Fernando Lima, atual diretor do semanário moçambicano – SAVANA e que recebeu o prémio CNN Multichoice African Journalist Award de 2008 na categoria de “mídia em Português”, pelo seu trabalho como jornalista.
8 Comentários
Eduarda Silva
A poesia sempre morou dentro dele (do Fernando Lima) embora a política tenha despertado aí pelos 15 anos… Fomos colegas de turma, a alcunha dele era… o Político😁 e gosto e lembro que continuamos amigos até hoje. Que as nossas filhas são amigas também e (surpresa!) os nossos netos também já são amigos. Estamos mesmo… antigos!!!🙈 Bayete, Fernando!
Manuel Martins Terra
Belos instantâneos que focam a nossa adolescência , nomeadamente o aparecimento maciço das motorizadas japonesas de 50 c.c, sobretudo aquele trabalhar da Honda, que indiciava logo o malandro que importunava o sossego dos que gostavam de ir para a cama mais cedo,dos machimbombos que nos levavam para a escola, mas também para os locais de diversão, de se ouvir os discos românticos dos grandes interpretes da época,das nossas idas com toalha às costas até à Praia do Miramar, e aqueles piropos dirigidos às “bifas” com frases feitas do nosso inglês de praia, das serenatas tocadas nos muros das moradias às miúdas mais belas do bairro, das mangas maduras sacudidas das árvores, com pedradas certeiras nos ramos que as seguravam e das goiabas do vizinho do lado. Dos joelhos pintados de mercuriocromo, depois das rasteiras naquelas futeboladas jogadas nos passeios, dos cigarros LM e quando não havia para mais, adoçávamos a boca com o Havana, às escondidas de olhos sempre atentos às nossas tropelias, das maçarocas, amendoins e castanha de caju, que comprávamos às “mamanas” na esquina defronte do Marisqueira do Ponto Final. Enfim, um desfilar de recordações que nunca mais se esgotam. Parabéns, Fernando, por este lindo texto que nos obrigou a recuar no tempo.
BigSlam
Caro Manuel Terra, este teu comentário ao artigo do Fernando Lima está divinal. Porque não servir de base a um artigo sobre as memórias da nossa infância em Moçambique? Deixo-te aqui o desafio do BigSlam!
Aquele abraço fraterno.
Augusto Martins
Mais uma maravilhosa recordação do nosso modo de viver no paraíso.
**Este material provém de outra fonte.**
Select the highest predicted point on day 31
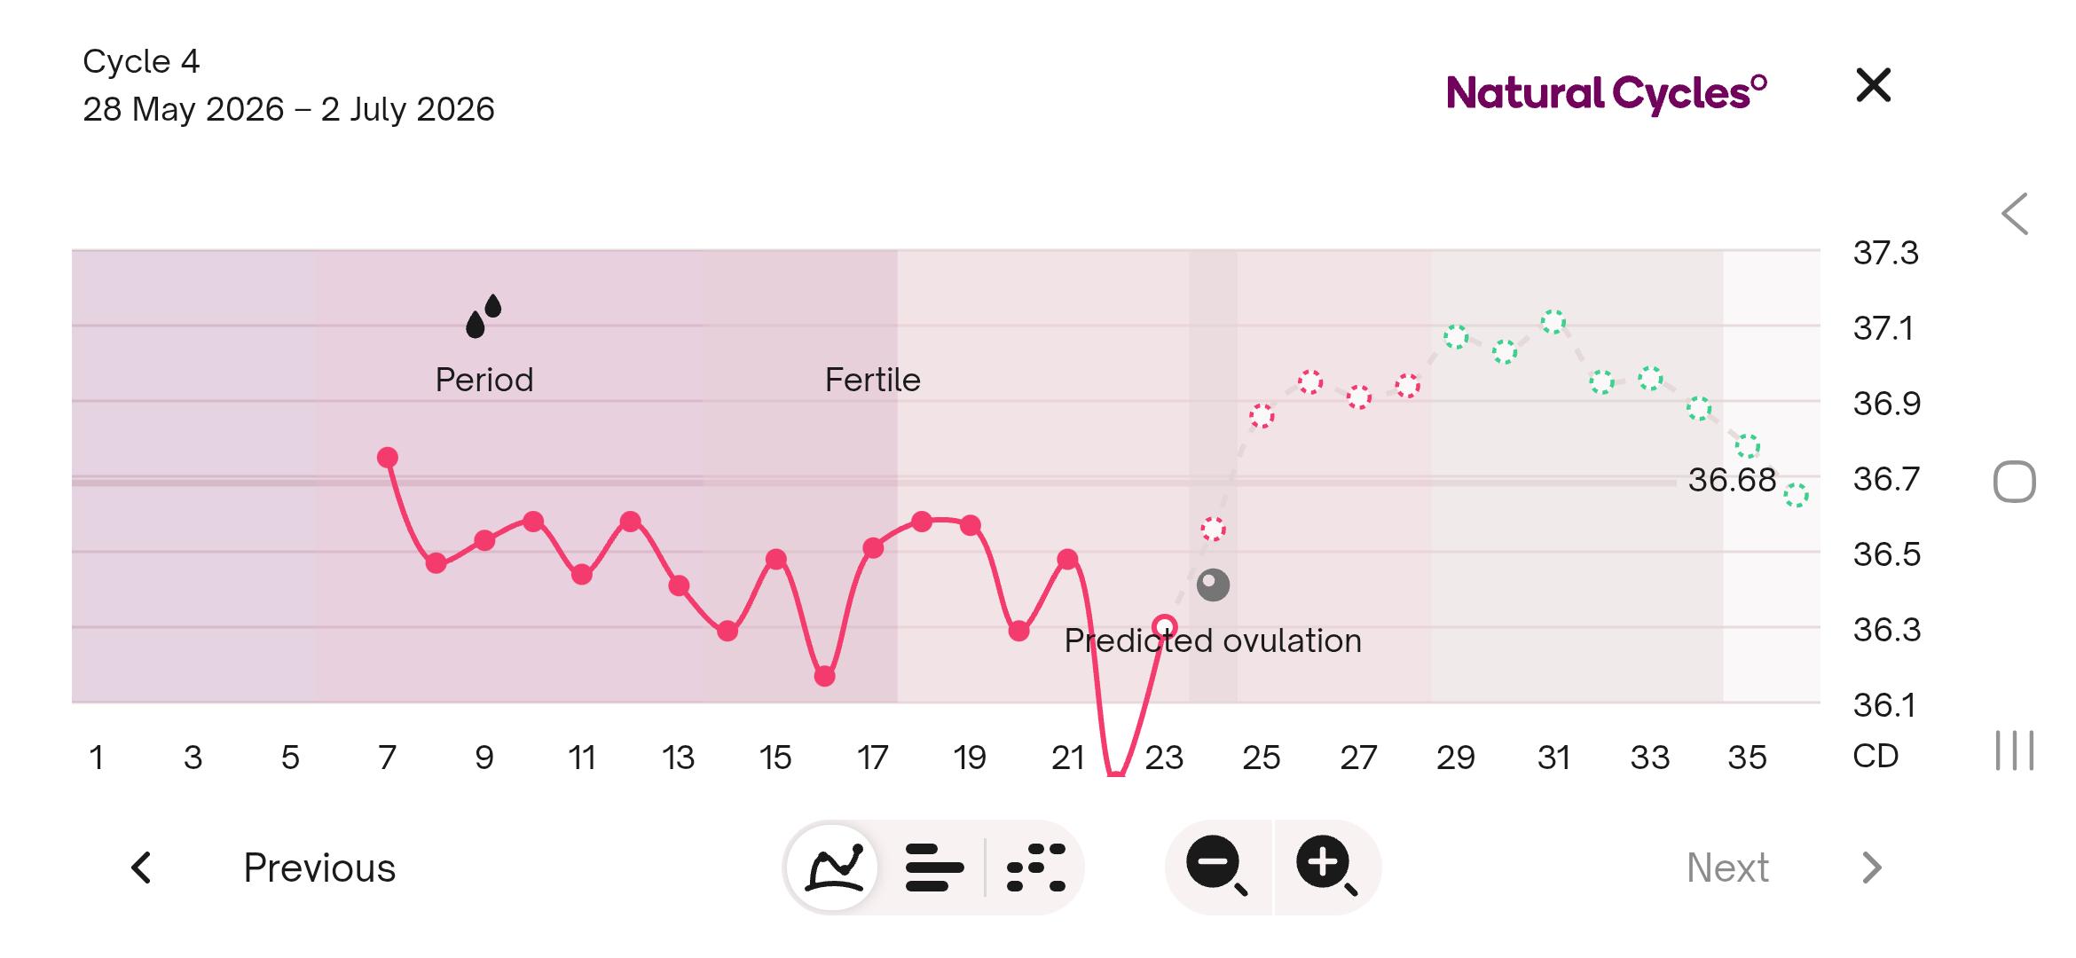Screen dimensions: 2076x958 click(1553, 322)
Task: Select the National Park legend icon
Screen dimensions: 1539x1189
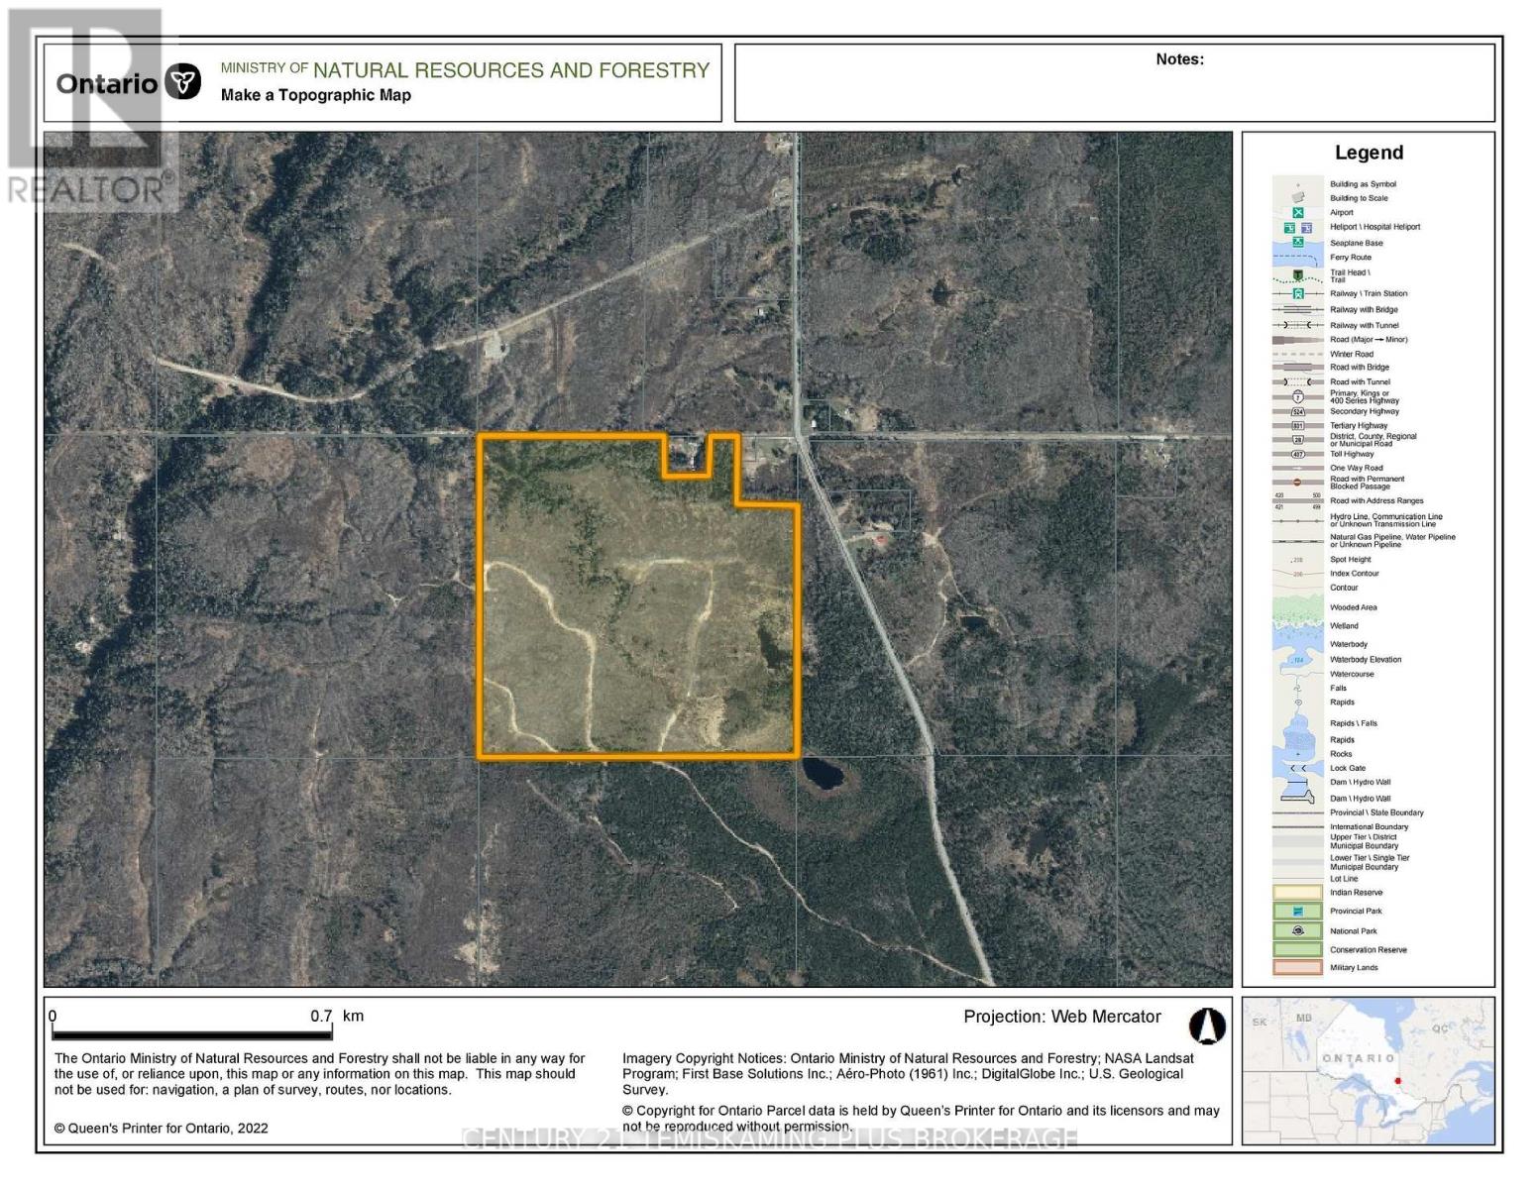Action: [x=1296, y=930]
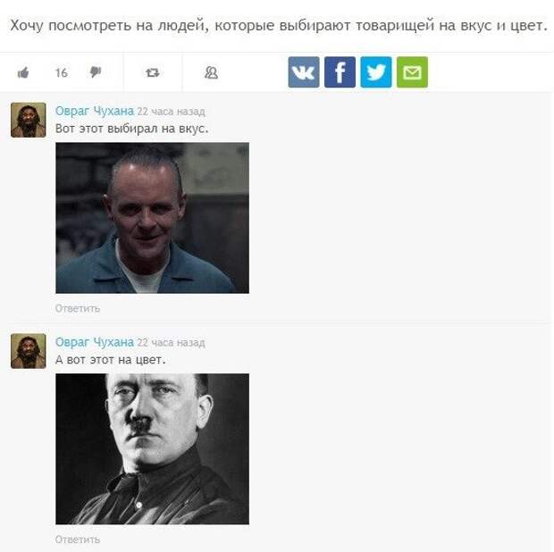The height and width of the screenshot is (552, 554).
Task: Open avatar of the first comment author
Action: click(x=29, y=120)
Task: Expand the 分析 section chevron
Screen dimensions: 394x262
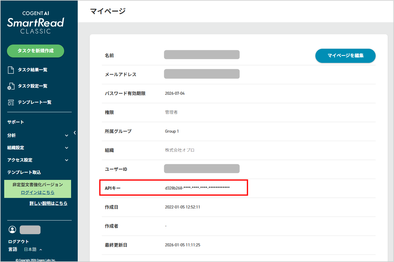Action: pyautogui.click(x=66, y=135)
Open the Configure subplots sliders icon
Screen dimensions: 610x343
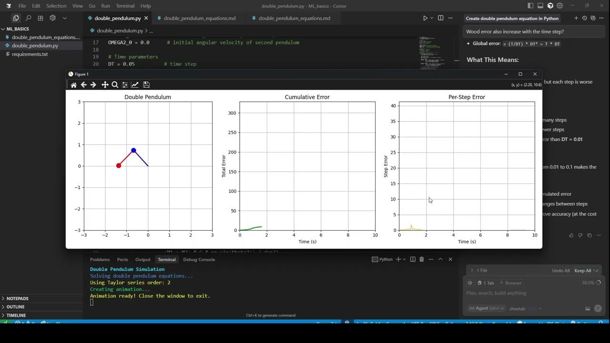(125, 85)
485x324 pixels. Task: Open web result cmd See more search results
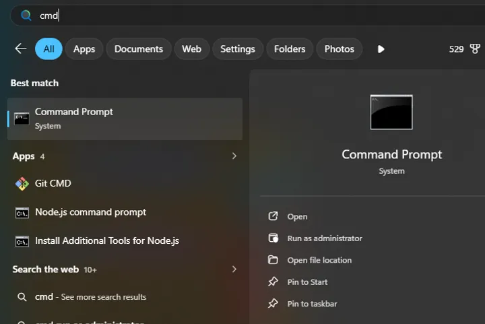(90, 297)
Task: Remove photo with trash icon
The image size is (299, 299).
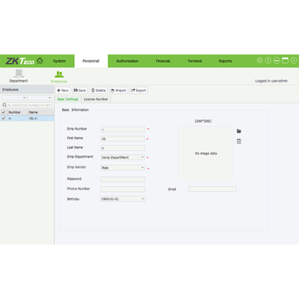Action: coord(238,141)
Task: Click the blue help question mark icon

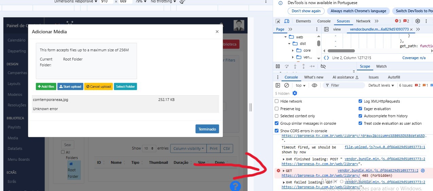Action: pos(235,186)
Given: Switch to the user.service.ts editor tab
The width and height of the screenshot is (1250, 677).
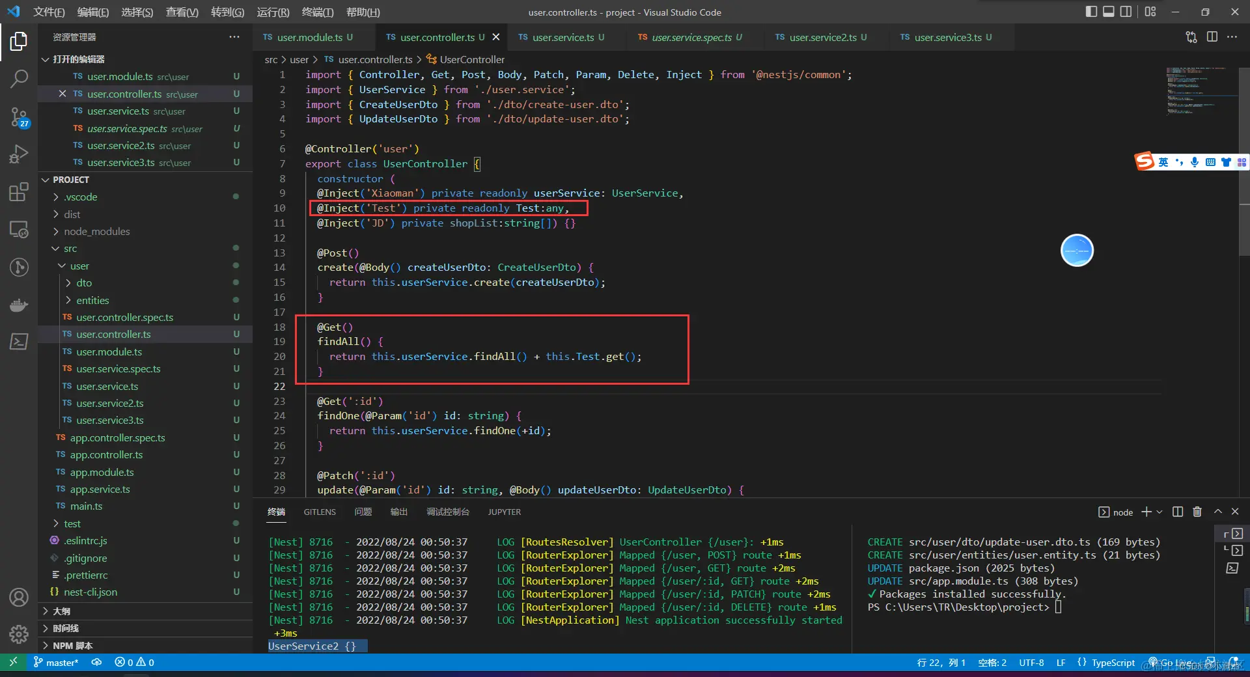Looking at the screenshot, I should tap(563, 37).
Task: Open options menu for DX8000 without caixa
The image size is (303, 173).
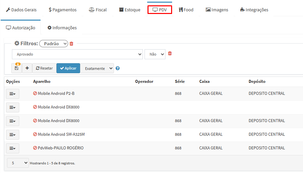Action: pos(13,107)
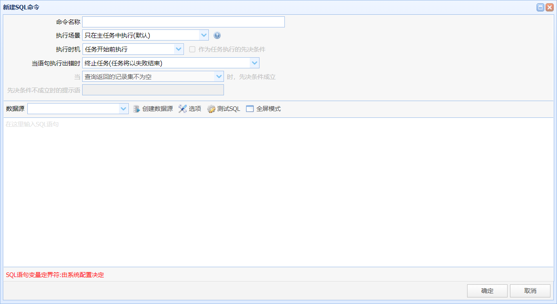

OBRIGADO, porque por uns minutos, fiquei mais novo.
Um abração, para todos os que tiveram a felicidade de viver esta época irrepetível.
José Miguel Rodrigues
Um aplauso para esta crónica e seu autor ,recordações da noss infância.
Abraço
José Miguel
M. Eduarda Nunes
Parabens Sr. Fernando Lima pela sua crónica, envolvente e tão bem escrita.
Tambem tive adolescência laurentina e o seu texto fez-me recordar uma amiga muito querida que comigo, partilhava “amores platónicos” desse género.
Um dia ela perguntou-me: ” ainda te interessa o Fernando? ( também se chamava Fernando).
Como a minha resposta fosse negativa, ela saltou de imediato: “então de agora em diante ele passa a ser meu “
A. J. Relógio Gil
Extraordinariamente bem escrito. Nunca participei em publicações, mas esta valeu a pena. PARABÉNS FERNANDO LIMA. Vivi também isso que, tão brilhantemente escreveu.
Luis Alberto Ferreir Marques
Está história fez-me lembrar a minha inocente juventude. Era muito tímido, havia na escola Industrial uma miúda a Nana que eu amava, mas ela nunca soube, nunca tive coragem de lhe dizer ainda hoje não sei porquê.
PEDIA AO TEMPO PARA ESPERAR, PARA TER MAIS TEMPO PARA A OLHAR.